##### MATERIAL PROVIDED #####
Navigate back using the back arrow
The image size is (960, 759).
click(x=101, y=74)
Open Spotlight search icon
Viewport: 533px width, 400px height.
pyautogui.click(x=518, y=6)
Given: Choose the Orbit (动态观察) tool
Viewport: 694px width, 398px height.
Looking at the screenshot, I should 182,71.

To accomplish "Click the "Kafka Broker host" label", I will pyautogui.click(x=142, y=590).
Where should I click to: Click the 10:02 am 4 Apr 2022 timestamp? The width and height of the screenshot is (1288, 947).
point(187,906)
#####
● **TRY IT**
Lines from the one that contains "The image size is (960, 759)." through the final line of the entries must be duplicated exactly, and no other lines.

● **COMPLETED TASK**
The image size is (960, 759).
click(x=101, y=74)
Open Spotlight search icon
Viewport: 533px width, 400px height.
pyautogui.click(x=518, y=6)
Given: Choose the Orbit (动态观察) tool
Viewport: 694px width, 398px height.
Looking at the screenshot, I should 182,71.

To accomplish "Click the "Kafka Broker host" label", I will pyautogui.click(x=142, y=590).
Where should I click to: Click the 10:02 am 4 Apr 2022 timestamp? The width and height of the screenshot is (1288, 947).
point(187,906)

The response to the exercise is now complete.